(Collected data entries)
------------------------

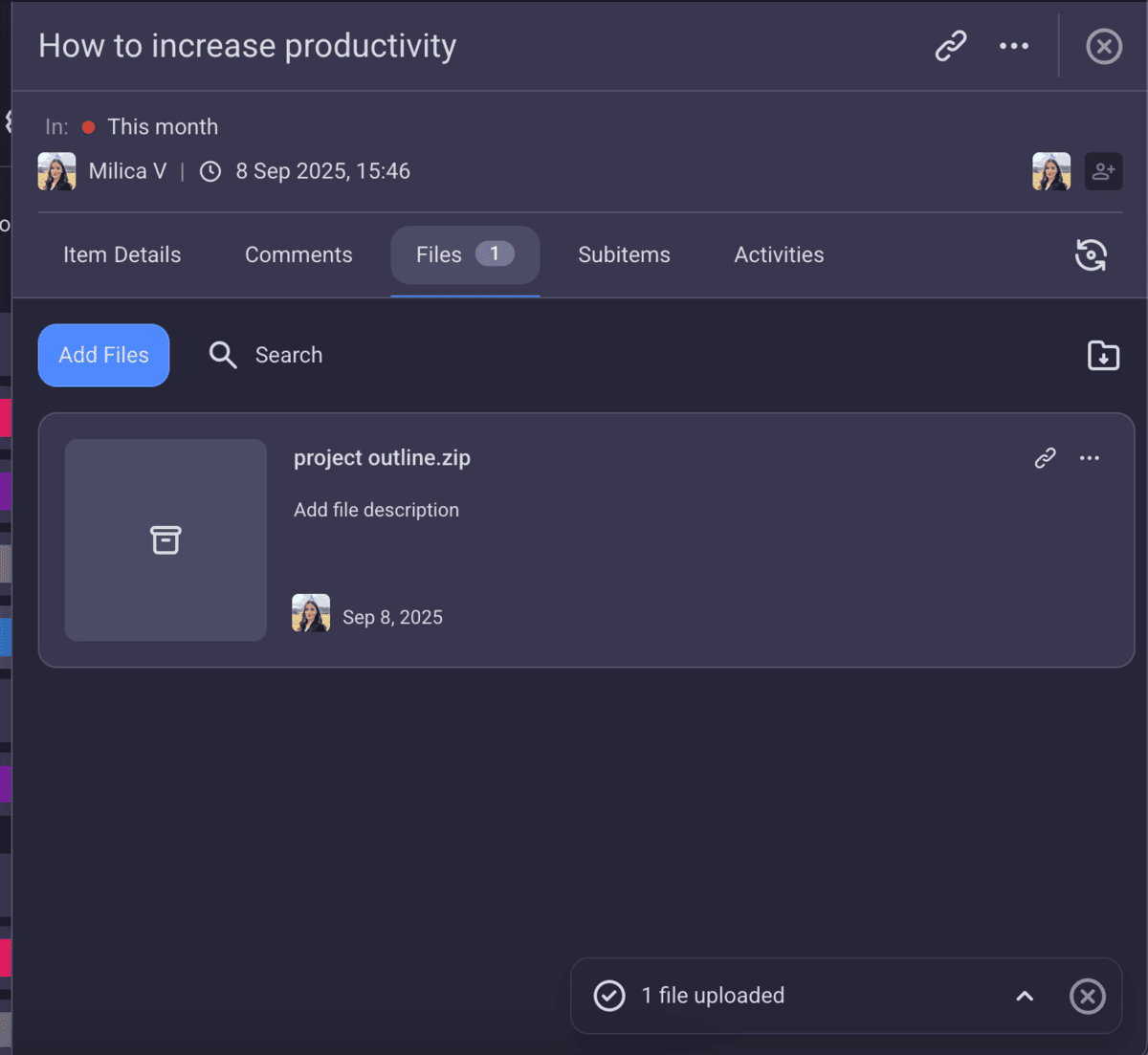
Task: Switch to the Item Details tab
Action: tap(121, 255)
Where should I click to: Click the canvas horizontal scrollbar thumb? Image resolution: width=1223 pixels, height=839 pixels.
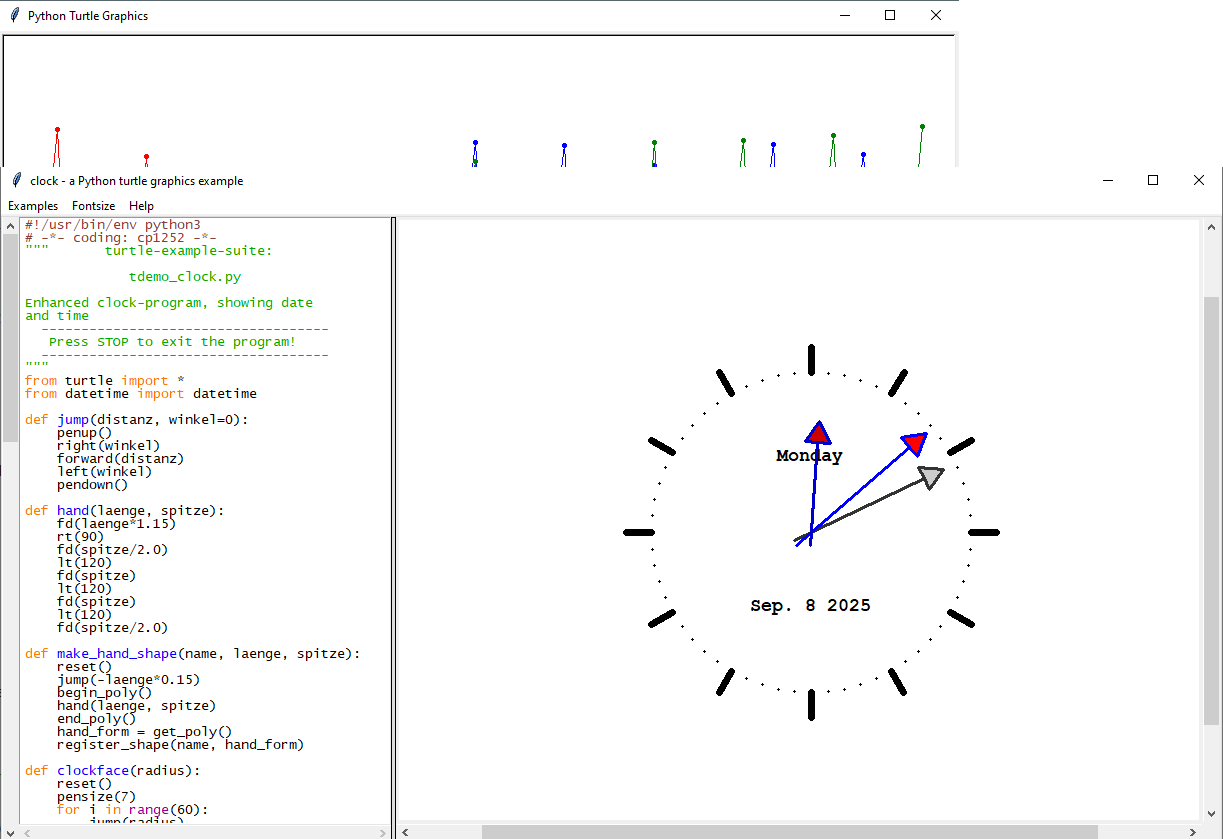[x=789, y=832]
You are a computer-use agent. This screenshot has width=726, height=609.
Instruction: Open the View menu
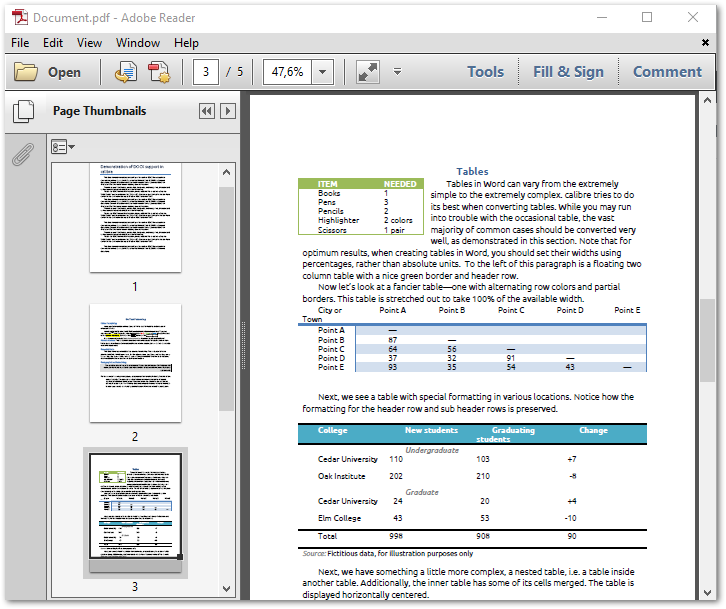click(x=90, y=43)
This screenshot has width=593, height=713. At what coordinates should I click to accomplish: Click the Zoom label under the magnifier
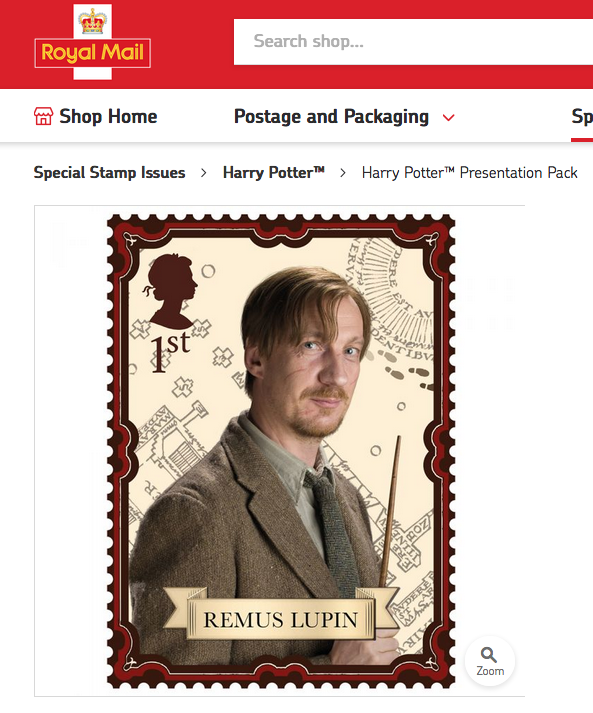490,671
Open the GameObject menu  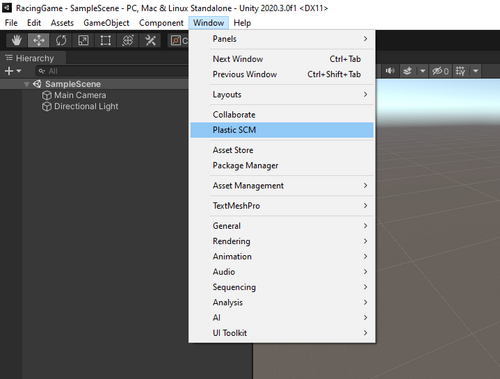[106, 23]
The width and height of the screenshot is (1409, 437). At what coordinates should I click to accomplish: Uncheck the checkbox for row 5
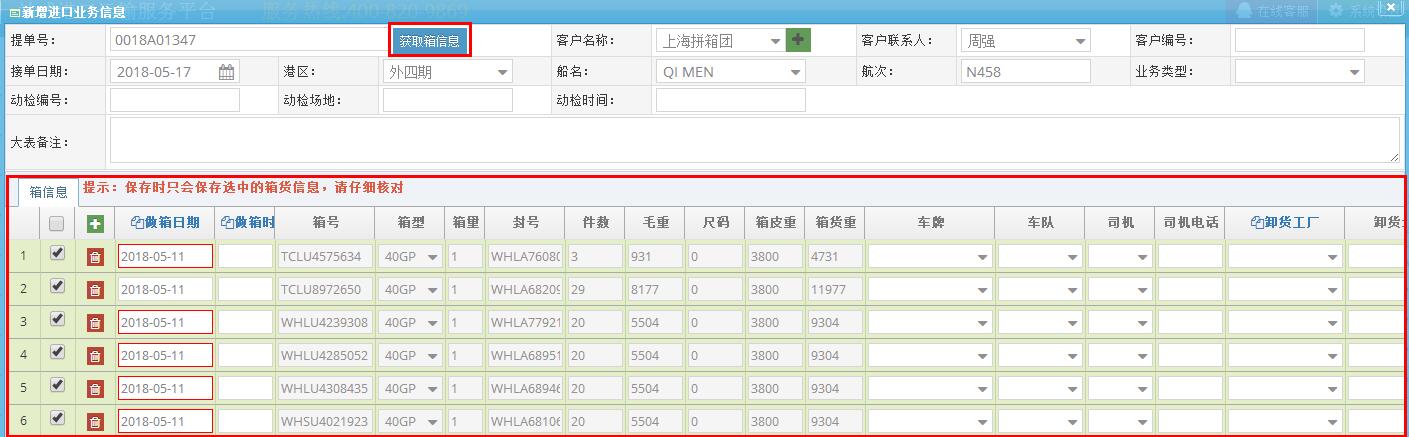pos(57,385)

------------------------

Once the line containing "The width and" is found in the records above, it and every line after it up to the last must be repeated exactly, without pictures.

Written reply.
The width and height of the screenshot is (1409, 437). At what coordinates should I click to accomplish: Uncheck the checkbox for row 5
pos(57,385)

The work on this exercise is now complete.